Stored records
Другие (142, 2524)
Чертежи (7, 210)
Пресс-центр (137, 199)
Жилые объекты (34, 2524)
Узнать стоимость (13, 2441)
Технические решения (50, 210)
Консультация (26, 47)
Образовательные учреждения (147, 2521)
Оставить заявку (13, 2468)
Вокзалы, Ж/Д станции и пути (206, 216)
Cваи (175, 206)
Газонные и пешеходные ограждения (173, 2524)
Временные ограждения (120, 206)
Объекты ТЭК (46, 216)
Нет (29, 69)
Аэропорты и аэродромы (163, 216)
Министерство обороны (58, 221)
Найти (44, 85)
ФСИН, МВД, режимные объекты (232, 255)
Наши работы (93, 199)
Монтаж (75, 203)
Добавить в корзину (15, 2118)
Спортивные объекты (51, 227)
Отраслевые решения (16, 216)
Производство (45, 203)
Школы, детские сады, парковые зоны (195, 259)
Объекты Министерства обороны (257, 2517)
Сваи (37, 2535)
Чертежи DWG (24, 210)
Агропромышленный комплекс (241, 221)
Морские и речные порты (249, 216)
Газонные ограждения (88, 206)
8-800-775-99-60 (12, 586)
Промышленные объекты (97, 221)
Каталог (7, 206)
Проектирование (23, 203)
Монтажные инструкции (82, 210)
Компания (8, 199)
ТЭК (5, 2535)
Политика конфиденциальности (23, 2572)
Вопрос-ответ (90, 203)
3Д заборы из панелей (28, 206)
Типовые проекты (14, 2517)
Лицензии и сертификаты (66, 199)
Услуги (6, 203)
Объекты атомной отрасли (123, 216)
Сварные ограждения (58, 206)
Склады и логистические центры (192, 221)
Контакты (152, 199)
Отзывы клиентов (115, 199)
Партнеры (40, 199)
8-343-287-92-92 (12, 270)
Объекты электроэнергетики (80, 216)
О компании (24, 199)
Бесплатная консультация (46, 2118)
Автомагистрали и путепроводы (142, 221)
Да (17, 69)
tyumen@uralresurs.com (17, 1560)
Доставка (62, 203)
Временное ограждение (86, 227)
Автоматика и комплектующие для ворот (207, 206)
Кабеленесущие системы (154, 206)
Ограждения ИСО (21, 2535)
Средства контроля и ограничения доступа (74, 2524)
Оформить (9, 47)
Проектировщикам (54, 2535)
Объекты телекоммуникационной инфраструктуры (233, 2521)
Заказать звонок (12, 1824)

:: What is expected ::
Look through the entries above, and wherever a line holds the string "обороны", copy it.

:: Your solution ::
Министерство обороны (58, 221)
Объекты Министерства обороны (257, 2517)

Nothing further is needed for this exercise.